I don't have the software for doing this either. If someone knows a free download to do it I can certainly do that.


----------



## Kevin137 (May 5, 2013)

slyder said:


> ICary- just looking for someone to take the sequenced pics and lay them together so I can insert it into the edit.
> 
> 509-pow- ya I saw that. I have a pole I think I can flip the camera 90* to use the pole as a mono-pod to steady the shot.
> 
> I don't have the software for doing this either. If someone knows a free download to do it I can certainly do that.


You can flip the GoPro to anything you want in the camera settings, so you can rotate to film 180 if you want... And even something like quicktime will rotate after filming, in terms of images, not sure exactly what you mean, guessing you want a few images, you can set various settings for this, if you want to do image stitching for making a movie from this, then that is easy enough... What do you use PC or MAC...???
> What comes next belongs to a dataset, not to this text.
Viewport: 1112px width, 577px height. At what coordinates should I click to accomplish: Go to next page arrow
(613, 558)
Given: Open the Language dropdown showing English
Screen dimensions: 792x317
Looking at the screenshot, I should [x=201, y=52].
Is it time-lapse you are talking about...???

Let me know exactly what you need to do in a message on here and i will sort out what is best for you...


----------



## slyder (Jan 18, 2010)

I was wanting something like this of me on a feature. I can set up the camera and get the images I just don't have the software to edit them to make this work. 
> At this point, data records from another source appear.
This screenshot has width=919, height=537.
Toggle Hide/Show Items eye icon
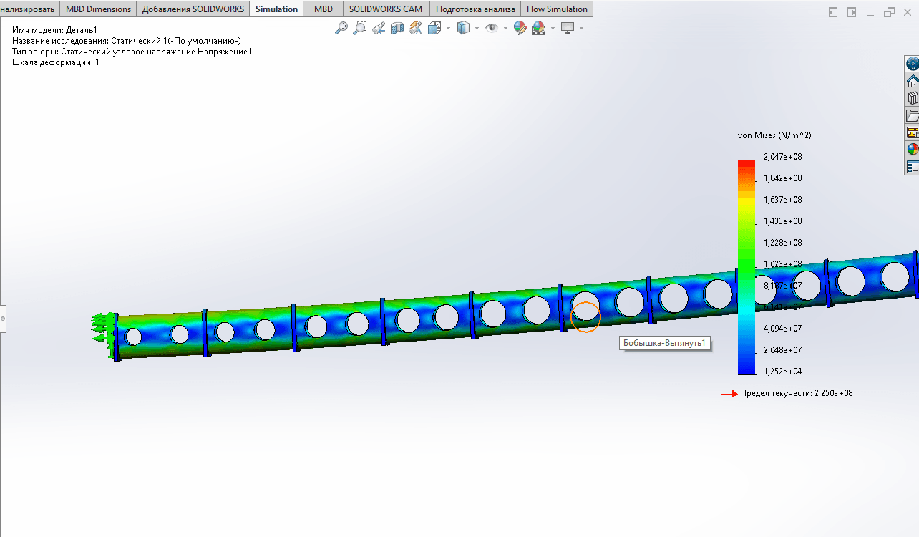click(x=492, y=28)
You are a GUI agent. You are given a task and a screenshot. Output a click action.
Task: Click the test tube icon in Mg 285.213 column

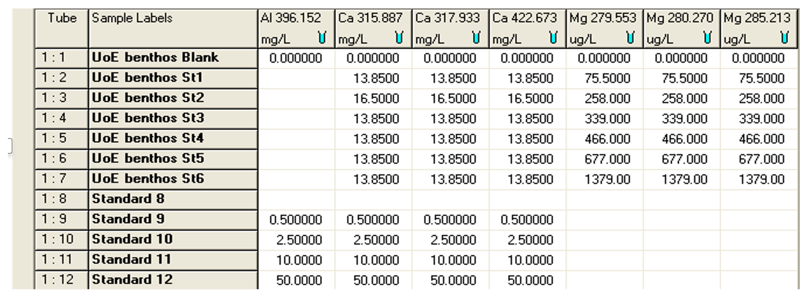(785, 38)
It will also be put off till next week as we didn't film today. Mainly trying to accomplish some more park goals. I"d rather do the trick then get me crashing learning the trick


----------



## Sokolovic (Mar 18, 2014)

Photographer/videographer here. 

That effect isn't done with video per say. Not saying it can't be done that way however the pros will use a dslr with a high framerate (like 6/sec or better) and motor drive with the camera set at something like 1/320 second shutter speed (or faster) f/5.6 iso between 100 and 800. However ANY still camera is capable of capturing this effect easier than a gopro recording video. Even the gopro set to capture stills is better to use than video. 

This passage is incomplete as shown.